─── Source material ───

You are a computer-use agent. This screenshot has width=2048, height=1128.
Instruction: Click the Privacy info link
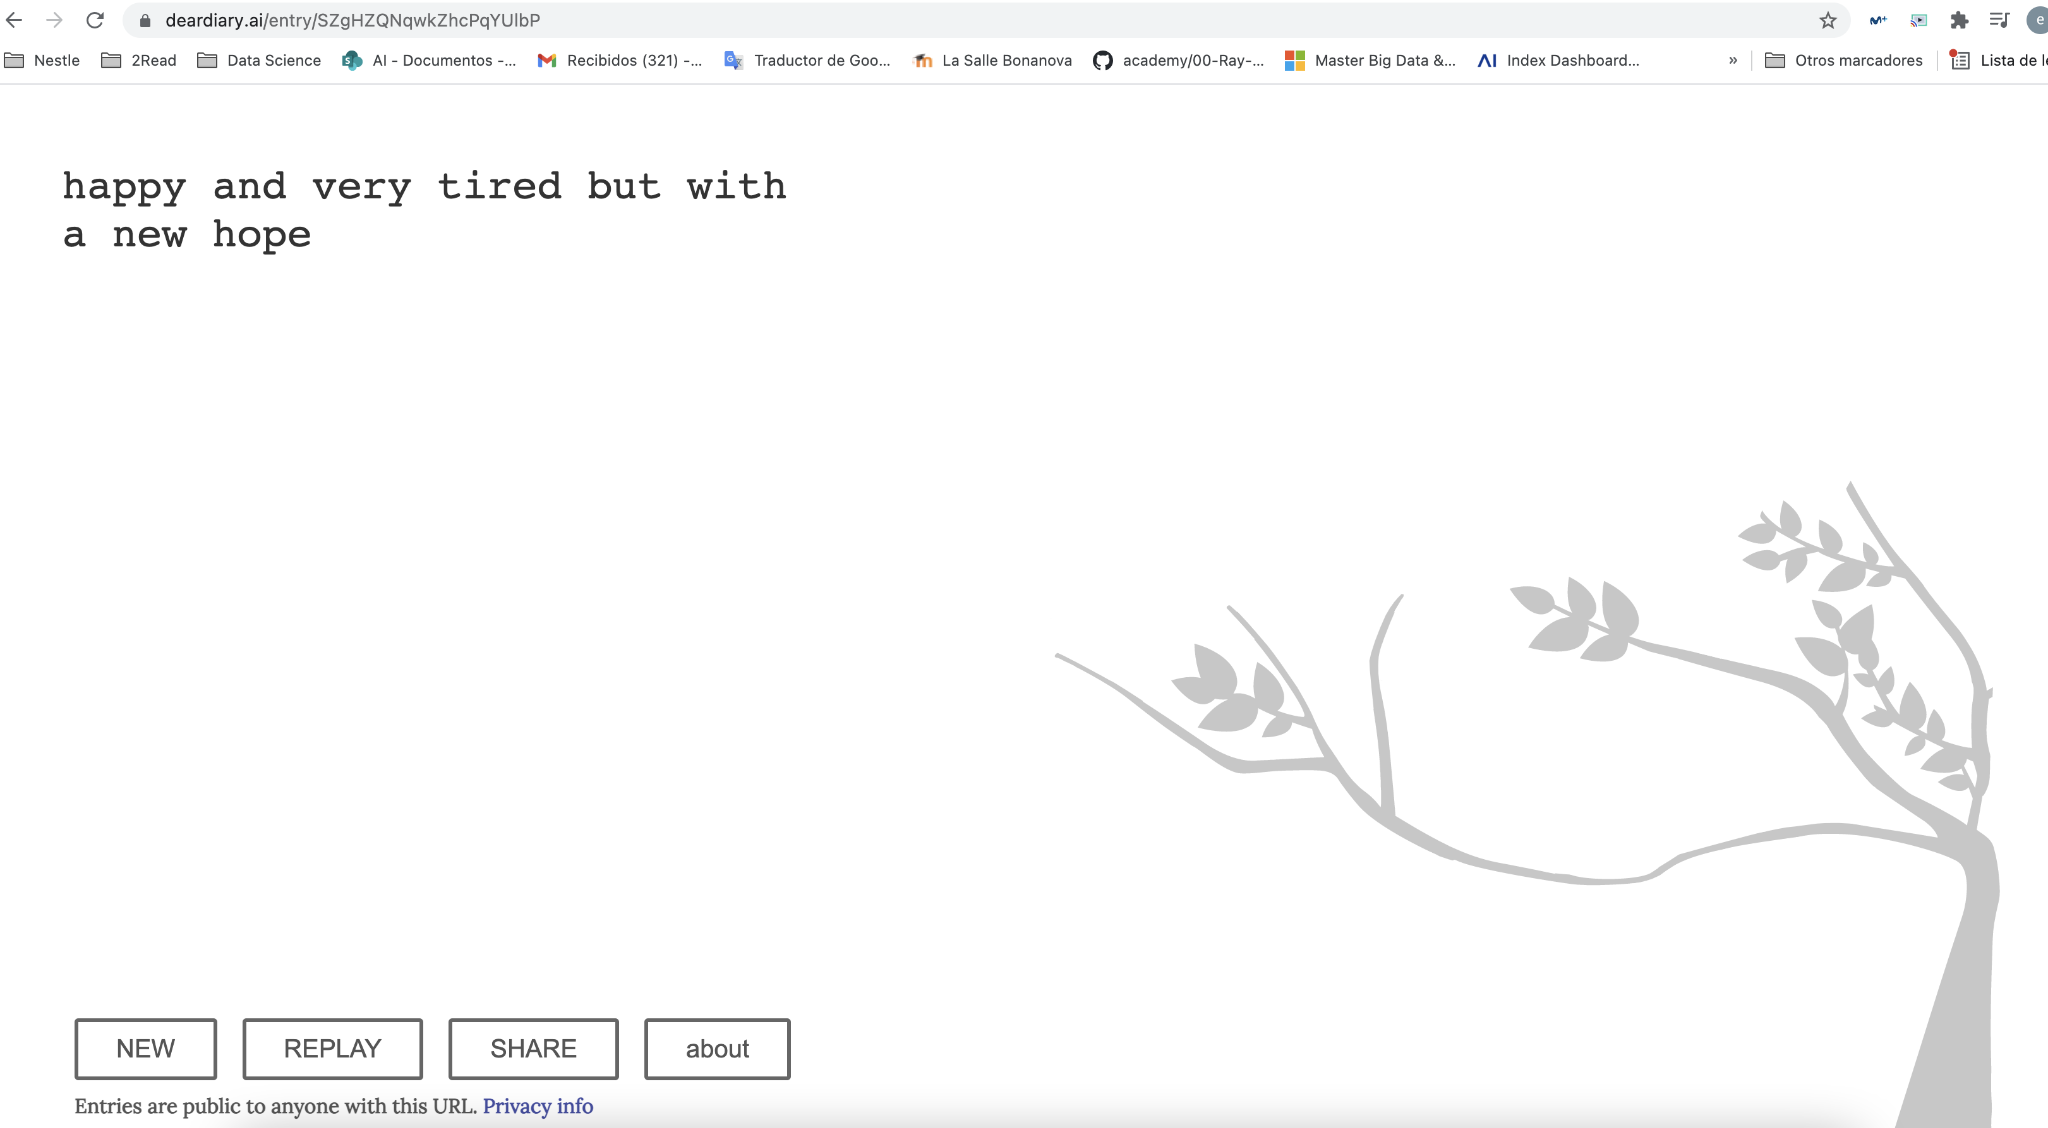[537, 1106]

───
─── Source material ───

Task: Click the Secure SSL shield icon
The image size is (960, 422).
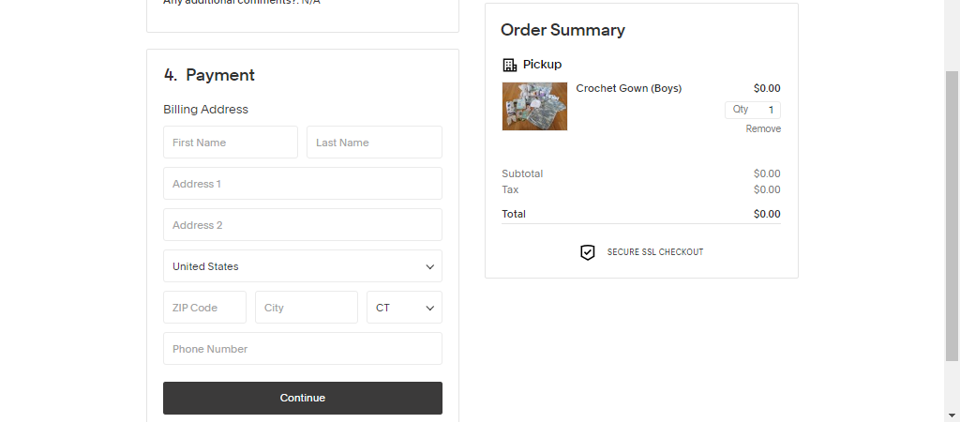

───

**Assigned task**
Here the output must be the lines above from the line with "Task: Click the Secure SSL shield icon" to the line with "The image size is (960, 422).", both included, duplicated word for word and nothing else.

**Task solution**
Task: Click the Secure SSL shield icon
The image size is (960, 422).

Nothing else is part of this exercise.